======== Task inputs ========

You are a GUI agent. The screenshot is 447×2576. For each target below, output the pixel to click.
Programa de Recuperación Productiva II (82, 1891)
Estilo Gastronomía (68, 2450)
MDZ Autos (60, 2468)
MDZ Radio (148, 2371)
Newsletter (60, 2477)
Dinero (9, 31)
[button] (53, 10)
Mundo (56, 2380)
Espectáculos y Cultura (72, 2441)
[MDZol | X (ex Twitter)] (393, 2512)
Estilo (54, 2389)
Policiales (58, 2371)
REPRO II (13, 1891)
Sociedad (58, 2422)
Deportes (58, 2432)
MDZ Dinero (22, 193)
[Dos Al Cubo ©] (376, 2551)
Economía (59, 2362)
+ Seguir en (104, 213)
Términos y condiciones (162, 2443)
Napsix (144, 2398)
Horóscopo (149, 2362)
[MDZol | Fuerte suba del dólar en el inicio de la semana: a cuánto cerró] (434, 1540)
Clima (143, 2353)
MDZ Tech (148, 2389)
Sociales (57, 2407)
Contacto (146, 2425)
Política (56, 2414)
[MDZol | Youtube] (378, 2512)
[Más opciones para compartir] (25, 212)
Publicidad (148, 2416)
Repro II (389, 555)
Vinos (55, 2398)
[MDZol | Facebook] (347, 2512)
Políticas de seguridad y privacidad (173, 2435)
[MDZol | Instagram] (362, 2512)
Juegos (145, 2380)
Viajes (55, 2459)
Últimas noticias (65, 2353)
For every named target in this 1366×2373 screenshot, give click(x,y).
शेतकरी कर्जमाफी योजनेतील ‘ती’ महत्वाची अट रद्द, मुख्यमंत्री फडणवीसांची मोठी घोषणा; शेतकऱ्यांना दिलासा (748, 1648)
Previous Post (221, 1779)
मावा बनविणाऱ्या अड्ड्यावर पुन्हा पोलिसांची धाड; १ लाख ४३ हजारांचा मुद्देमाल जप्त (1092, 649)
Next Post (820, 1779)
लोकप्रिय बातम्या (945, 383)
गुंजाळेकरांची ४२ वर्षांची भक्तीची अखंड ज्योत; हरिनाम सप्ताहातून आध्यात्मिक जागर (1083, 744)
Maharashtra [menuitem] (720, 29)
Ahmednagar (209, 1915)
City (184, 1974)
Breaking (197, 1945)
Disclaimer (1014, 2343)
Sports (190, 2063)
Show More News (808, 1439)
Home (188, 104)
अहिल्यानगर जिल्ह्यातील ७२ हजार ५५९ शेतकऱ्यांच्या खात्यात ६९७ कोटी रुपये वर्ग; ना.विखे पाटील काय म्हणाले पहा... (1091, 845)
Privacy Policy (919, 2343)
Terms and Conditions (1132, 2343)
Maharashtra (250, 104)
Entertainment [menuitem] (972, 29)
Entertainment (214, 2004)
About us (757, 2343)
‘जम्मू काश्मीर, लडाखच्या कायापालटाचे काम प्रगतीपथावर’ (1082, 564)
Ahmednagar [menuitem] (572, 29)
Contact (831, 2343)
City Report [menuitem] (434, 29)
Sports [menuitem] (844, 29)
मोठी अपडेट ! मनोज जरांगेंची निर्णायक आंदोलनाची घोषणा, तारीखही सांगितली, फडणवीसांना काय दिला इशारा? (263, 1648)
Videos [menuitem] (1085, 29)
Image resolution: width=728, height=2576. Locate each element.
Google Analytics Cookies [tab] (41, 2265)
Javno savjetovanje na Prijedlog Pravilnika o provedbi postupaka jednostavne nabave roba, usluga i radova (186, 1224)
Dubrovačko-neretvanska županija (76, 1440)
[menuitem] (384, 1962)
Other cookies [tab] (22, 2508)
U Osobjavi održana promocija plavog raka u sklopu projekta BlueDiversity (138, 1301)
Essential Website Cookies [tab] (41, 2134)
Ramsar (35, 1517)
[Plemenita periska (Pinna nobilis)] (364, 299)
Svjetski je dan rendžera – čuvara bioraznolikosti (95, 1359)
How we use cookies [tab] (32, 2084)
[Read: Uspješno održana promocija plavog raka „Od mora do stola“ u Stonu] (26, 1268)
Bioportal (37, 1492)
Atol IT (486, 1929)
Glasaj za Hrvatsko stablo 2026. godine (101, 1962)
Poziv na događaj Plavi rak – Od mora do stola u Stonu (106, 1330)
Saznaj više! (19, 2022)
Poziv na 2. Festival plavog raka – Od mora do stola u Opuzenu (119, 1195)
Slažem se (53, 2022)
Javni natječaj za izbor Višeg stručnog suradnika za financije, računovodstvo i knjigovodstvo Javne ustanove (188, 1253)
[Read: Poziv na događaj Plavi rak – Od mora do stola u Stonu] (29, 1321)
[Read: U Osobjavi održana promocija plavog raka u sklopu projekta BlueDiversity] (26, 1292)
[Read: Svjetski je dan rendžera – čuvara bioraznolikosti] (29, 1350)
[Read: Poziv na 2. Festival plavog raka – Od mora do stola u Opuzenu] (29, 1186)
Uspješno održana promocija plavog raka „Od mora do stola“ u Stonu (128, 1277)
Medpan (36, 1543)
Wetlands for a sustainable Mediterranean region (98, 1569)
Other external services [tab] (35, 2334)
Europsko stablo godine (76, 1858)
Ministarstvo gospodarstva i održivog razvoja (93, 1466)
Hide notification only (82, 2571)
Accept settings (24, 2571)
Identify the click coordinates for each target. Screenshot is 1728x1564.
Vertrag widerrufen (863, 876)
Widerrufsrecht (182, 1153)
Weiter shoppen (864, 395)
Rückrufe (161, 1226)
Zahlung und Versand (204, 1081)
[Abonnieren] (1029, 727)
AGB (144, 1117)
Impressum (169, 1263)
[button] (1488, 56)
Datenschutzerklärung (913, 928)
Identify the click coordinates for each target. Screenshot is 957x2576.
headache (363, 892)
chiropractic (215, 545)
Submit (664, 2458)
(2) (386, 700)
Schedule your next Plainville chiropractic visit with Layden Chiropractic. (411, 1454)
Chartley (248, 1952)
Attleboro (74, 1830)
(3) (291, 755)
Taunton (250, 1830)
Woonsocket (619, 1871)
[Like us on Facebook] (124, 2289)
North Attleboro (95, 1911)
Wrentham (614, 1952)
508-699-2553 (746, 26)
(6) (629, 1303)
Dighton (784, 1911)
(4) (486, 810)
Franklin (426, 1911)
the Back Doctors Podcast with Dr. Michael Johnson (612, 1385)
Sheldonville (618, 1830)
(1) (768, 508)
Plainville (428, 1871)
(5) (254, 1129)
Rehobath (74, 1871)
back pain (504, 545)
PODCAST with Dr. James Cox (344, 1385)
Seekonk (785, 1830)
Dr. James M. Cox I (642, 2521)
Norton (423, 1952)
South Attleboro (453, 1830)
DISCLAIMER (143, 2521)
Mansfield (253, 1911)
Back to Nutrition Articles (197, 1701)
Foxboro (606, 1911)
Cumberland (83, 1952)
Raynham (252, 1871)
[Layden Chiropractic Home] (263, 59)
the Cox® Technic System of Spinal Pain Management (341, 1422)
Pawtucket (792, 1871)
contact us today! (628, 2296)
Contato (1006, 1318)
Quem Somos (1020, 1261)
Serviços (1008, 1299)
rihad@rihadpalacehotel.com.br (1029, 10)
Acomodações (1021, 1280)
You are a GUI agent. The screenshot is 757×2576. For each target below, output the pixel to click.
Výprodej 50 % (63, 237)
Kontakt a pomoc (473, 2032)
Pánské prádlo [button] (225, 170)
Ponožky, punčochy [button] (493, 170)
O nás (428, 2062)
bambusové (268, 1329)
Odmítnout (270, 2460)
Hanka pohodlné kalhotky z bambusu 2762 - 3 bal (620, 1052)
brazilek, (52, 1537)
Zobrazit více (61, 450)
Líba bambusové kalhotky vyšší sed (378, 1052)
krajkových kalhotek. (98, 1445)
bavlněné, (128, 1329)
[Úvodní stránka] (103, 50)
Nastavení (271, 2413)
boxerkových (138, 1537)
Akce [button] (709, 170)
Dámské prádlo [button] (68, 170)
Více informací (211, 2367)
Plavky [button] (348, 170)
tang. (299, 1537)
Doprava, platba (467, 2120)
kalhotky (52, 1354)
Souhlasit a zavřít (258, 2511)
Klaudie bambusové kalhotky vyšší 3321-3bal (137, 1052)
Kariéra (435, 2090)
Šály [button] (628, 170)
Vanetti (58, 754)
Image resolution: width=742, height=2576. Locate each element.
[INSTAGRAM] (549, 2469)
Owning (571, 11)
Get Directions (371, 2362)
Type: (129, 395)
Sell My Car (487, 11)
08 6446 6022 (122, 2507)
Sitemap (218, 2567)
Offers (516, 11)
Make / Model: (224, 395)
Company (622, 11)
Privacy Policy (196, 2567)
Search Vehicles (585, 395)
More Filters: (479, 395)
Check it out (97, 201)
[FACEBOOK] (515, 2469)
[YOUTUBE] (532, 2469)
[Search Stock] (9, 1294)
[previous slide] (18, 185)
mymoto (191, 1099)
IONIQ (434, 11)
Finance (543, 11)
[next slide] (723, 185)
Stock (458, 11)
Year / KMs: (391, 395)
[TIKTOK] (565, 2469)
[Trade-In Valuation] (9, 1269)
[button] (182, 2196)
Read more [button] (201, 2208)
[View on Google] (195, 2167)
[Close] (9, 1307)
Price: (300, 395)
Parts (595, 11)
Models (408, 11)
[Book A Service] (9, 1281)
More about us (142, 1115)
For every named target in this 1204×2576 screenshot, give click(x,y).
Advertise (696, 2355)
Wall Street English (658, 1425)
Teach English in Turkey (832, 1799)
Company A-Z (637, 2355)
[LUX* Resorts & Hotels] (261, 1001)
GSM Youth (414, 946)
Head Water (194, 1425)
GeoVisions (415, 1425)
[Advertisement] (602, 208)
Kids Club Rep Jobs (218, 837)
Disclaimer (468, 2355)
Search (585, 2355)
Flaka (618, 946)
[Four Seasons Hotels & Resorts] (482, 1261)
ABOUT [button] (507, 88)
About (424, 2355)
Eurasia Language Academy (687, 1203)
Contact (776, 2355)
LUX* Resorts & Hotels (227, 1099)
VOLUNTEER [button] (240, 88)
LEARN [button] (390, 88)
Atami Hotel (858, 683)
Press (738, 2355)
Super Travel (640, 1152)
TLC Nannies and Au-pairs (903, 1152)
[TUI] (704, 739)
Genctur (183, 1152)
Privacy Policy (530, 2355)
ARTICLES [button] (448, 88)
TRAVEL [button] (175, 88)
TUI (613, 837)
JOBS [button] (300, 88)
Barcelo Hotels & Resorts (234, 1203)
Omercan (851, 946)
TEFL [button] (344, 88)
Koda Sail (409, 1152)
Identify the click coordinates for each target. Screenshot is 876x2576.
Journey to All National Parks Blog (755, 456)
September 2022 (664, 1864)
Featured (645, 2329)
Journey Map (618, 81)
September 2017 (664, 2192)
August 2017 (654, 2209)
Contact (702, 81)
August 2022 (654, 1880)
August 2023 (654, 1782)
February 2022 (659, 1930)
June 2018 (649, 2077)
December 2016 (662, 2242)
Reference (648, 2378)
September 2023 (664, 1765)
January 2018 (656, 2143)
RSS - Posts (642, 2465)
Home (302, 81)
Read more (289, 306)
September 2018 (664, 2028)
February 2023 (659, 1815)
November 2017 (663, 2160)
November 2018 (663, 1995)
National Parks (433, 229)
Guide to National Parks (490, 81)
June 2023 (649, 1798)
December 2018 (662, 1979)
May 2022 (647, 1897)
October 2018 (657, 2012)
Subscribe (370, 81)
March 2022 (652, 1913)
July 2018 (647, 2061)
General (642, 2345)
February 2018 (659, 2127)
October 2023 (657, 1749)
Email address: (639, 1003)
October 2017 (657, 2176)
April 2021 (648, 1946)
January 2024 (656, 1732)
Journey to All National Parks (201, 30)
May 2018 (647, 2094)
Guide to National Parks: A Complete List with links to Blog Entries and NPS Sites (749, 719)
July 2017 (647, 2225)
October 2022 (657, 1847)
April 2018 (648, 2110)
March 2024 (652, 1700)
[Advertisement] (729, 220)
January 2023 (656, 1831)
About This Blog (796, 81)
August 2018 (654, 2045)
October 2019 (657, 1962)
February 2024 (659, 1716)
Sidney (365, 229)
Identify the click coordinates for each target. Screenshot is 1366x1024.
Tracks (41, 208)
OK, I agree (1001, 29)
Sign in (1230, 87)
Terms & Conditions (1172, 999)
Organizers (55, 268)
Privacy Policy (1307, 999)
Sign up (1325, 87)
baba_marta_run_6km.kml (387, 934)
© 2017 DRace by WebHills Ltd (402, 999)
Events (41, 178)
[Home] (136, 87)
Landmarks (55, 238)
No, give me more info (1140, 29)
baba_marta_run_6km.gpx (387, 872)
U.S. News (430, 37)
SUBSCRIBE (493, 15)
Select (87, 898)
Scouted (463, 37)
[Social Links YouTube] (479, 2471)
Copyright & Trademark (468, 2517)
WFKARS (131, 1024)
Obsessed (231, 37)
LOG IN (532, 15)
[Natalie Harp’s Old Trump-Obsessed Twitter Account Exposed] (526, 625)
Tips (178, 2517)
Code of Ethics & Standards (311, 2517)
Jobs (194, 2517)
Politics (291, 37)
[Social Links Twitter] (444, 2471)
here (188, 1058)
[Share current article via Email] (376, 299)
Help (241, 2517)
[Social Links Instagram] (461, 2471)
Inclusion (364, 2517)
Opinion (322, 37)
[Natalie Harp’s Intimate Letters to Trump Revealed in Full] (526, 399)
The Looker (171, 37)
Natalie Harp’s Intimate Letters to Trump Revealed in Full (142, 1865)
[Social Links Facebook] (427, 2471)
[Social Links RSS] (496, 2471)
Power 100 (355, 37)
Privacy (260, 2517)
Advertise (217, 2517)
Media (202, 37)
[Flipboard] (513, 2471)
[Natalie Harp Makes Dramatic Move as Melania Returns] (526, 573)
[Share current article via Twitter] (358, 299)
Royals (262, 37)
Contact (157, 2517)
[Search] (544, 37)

========

■ Work request ■
The range begins at the line containing "Landmarks (55, 238)" and ends at the last line of the entries; reproduce it exactly.

■ Result of this task ■
Landmarks (55, 238)
No, give me more info (1140, 29)
baba_marta_run_6km.gpx (387, 872)
U.S. News (430, 37)
SUBSCRIBE (493, 15)
Select (87, 898)
Scouted (463, 37)
[Social Links YouTube] (479, 2471)
Copyright & Trademark (468, 2517)
WFKARS (131, 1024)
Obsessed (231, 37)
LOG IN (532, 15)
[Natalie Harp’s Old Trump-Obsessed Twitter Account Exposed] (526, 625)
Tips (178, 2517)
Code of Ethics & Standards (311, 2517)
Jobs (194, 2517)
Politics (291, 37)
[Social Links Twitter] (444, 2471)
here (188, 1058)
[Share current article via Email] (376, 299)
Help (241, 2517)
[Social Links Instagram] (461, 2471)
Inclusion (364, 2517)
Opinion (322, 37)
[Natalie Harp’s Intimate Letters to Trump Revealed in Full] (526, 399)
The Looker (171, 37)
Natalie Harp’s Intimate Letters to Trump Revealed in Full (142, 1865)
[Social Links Facebook] (427, 2471)
[Social Links RSS] (496, 2471)
Power 100 (355, 37)
Privacy (260, 2517)
Advertise (217, 2517)
Media (202, 37)
[Flipboard] (513, 2471)
[Natalie Harp Makes Dramatic Move as Melania Returns] (526, 573)
[Share current article via Twitter] (358, 299)
Royals (262, 37)
Contact (157, 2517)
[Search] (544, 37)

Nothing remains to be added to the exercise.